In late summer you may notice trees or shrubs festooned with crowns of white flowers that obviously are not the woody plant blooming. Look closely and you’ll notice the leaves and individual flowers look just like that of cucumber – this is wild cucumber or balsam-apple, Echinocystis lobata. The name Echinocystis comes from the Greek echinos for “hedgehog” and cystis for “bladder”, appropriately describing the spiny fruit.
A vining native annual in the cucumber or gourd family (Cucurbitaceae), wild cucumber is often overlooked until it is large and sometimes has engulfed the other plants it is growing on. It occurs throughout much of North America, including all of Wisconsin. Its native habitat is along streambeds, swamps, and moist thickets or roadsides.
It is not common in home landscapes, but will occasionally be spread from adjacent rural areas.
As a fast-growing, warm season annual, wild cucumber grows from seed each year, germinating after the last frost. The large, oval cotyledons look just like that of a regular cucumber. The smooth, fleshy stems are grooved lengthwise. The large, alternate leaves are palmate with 3-5 pointed lobes. Each is borne on a long petiole. The branching vines can grow up to 25 or 30 feet long, climbing onto other foliage with curling, 3-forked tendrils that arise from the leaf axils. The tendrils coil when they touch anything to attach onto for support.
Starting in mid-summer the vines begin to produce fragrant, pale yellowish-white flowers.
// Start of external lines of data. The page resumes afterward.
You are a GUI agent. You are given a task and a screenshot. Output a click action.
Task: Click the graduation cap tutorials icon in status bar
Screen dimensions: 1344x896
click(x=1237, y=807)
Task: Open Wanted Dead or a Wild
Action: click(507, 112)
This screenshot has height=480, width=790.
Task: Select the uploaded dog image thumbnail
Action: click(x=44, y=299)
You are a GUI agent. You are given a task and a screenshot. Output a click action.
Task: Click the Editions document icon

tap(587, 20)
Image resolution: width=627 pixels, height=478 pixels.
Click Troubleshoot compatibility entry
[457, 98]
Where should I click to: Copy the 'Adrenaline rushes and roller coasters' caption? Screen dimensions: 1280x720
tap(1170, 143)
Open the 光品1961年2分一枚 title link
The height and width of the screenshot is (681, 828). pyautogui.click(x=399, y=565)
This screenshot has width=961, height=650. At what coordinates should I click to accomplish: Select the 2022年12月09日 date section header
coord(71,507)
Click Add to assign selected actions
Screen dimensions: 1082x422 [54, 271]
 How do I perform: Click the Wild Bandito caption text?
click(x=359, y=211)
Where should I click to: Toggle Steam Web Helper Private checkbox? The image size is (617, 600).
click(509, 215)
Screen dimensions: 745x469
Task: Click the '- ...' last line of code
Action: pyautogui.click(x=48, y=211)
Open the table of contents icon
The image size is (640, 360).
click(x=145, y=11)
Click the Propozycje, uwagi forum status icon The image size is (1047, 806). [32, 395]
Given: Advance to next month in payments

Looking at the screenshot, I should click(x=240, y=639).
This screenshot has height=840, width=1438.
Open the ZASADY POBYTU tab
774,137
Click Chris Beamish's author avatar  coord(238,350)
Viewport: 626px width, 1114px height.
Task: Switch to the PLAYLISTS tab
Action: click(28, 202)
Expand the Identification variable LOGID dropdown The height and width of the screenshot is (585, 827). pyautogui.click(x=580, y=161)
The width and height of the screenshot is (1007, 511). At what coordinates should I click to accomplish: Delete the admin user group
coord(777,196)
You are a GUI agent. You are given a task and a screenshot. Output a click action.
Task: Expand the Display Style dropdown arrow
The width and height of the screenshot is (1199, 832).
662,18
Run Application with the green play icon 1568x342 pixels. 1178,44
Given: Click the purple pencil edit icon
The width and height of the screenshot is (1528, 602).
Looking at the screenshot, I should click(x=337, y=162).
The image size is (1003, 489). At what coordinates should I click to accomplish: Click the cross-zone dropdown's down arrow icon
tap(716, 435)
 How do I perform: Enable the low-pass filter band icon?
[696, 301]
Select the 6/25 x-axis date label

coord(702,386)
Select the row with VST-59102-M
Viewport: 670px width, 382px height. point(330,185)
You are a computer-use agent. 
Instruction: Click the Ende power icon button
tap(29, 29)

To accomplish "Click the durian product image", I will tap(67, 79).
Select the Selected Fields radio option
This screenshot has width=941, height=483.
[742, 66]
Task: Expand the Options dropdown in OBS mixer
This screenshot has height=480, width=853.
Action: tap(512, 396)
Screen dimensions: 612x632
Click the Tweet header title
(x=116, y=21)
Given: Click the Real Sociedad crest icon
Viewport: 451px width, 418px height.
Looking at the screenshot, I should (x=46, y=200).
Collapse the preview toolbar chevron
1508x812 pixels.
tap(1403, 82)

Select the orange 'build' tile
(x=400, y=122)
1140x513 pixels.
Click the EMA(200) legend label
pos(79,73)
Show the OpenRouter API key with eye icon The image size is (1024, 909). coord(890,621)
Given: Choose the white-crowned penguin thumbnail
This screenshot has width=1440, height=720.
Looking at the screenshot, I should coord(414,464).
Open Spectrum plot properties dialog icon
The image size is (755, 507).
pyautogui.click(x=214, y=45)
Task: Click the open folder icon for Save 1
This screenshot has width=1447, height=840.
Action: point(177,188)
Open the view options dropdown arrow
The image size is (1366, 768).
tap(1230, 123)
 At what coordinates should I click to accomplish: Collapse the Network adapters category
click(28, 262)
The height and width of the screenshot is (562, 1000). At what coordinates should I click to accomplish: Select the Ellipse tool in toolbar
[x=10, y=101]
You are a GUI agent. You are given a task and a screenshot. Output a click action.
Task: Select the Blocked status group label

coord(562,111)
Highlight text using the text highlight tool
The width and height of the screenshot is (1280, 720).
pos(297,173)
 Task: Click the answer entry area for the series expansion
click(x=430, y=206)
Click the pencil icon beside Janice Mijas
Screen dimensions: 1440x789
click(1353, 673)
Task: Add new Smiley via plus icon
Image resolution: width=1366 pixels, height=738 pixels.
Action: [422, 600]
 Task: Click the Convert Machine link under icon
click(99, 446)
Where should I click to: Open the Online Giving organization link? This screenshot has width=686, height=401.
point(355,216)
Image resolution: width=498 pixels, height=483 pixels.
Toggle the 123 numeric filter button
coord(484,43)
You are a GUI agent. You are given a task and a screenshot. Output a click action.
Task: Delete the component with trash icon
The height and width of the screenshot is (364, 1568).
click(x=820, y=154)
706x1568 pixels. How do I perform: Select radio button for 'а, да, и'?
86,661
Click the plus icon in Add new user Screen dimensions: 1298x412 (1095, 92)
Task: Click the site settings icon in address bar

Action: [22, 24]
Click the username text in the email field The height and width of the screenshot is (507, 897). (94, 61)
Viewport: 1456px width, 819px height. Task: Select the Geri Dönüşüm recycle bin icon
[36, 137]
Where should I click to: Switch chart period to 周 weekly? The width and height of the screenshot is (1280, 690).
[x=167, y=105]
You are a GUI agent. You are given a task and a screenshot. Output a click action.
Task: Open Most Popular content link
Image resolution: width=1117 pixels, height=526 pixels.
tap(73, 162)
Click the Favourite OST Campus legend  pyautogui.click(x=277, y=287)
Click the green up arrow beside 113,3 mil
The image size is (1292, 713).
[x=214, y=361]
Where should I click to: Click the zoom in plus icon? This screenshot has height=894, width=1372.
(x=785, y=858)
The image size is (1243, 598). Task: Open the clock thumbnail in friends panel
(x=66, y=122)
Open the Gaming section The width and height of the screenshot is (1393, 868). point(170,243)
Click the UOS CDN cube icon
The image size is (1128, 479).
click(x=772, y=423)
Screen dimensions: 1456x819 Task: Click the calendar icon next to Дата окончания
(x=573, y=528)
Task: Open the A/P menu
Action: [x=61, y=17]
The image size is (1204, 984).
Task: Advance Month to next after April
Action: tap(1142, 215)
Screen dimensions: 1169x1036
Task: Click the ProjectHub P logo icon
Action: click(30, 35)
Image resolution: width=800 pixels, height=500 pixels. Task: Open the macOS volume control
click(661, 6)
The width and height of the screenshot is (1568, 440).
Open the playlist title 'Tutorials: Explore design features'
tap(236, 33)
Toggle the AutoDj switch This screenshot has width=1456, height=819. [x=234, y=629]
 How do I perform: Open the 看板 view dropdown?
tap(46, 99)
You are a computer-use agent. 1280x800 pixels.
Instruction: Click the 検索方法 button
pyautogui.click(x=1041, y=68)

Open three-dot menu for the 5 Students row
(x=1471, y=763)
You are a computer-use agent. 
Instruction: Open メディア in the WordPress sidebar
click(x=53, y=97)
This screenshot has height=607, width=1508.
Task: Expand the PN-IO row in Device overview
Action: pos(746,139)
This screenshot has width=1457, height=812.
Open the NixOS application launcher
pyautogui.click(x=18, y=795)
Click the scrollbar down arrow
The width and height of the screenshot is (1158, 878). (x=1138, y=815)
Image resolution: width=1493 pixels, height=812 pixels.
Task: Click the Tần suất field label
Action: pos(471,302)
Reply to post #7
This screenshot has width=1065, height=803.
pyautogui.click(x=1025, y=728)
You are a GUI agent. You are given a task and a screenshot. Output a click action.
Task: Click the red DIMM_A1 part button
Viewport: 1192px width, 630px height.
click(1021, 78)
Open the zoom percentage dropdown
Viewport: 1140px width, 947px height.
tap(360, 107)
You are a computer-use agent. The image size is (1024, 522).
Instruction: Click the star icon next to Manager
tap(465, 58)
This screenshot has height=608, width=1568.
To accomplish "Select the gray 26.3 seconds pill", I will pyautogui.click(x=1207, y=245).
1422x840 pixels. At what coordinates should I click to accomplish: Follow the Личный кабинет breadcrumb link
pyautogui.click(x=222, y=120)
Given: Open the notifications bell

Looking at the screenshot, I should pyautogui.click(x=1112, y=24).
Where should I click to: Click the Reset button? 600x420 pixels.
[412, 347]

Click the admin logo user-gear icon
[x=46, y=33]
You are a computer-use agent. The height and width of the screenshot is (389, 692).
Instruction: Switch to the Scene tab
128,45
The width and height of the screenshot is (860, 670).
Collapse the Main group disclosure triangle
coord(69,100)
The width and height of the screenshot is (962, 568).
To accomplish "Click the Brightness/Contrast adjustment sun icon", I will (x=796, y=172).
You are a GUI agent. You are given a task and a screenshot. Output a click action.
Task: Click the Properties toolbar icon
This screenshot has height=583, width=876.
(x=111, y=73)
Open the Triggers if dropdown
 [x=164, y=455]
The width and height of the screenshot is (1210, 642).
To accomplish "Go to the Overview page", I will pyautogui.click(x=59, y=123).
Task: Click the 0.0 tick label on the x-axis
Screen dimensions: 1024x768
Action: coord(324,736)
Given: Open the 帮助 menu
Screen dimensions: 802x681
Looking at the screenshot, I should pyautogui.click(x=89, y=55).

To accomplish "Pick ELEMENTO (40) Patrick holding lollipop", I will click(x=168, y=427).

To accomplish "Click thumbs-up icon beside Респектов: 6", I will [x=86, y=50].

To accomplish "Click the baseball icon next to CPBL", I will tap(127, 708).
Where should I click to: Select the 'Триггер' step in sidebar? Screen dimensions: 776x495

The plants are monoecious (separate male and female flowers are produced on the same plant) and the flowers are pollinated by insects. The numerous male flowers form in clusters on a long, erect raceme from the leaf axils. Each ½ – ¾ inch wide flower has 6 long, thin petals, giving a star-like appearance. The filaments of the three stamens form a column, with the yellow anthers on the end. The female flowers occur singly or in pairs interspersed among the male flowers, with a small, rounded spiny ovary below the yellow-green petals.
Superficially the fruit resembles a small and rounded cultivated cucumber, but with prickles all over it. The puffy, spherical to oblong, green pods with long, soft spines grow up to two inches long. Despite the common name, the fruits are not edible, and can cause burning reactions in some people. The pods can be used in dried flower arrangements.
When ripe, the fruit becomes dry and brown and the inflated capsules burst open at the bottom to eject the seeds. Each pod contains four large, flat black or brown seeds, two in each of the two cavities in the pod. The fruits should be bagged well before maturity if you wish to collect seed, as they are forcibly expelled by hydrostatic pressure as soon as the pods are dry.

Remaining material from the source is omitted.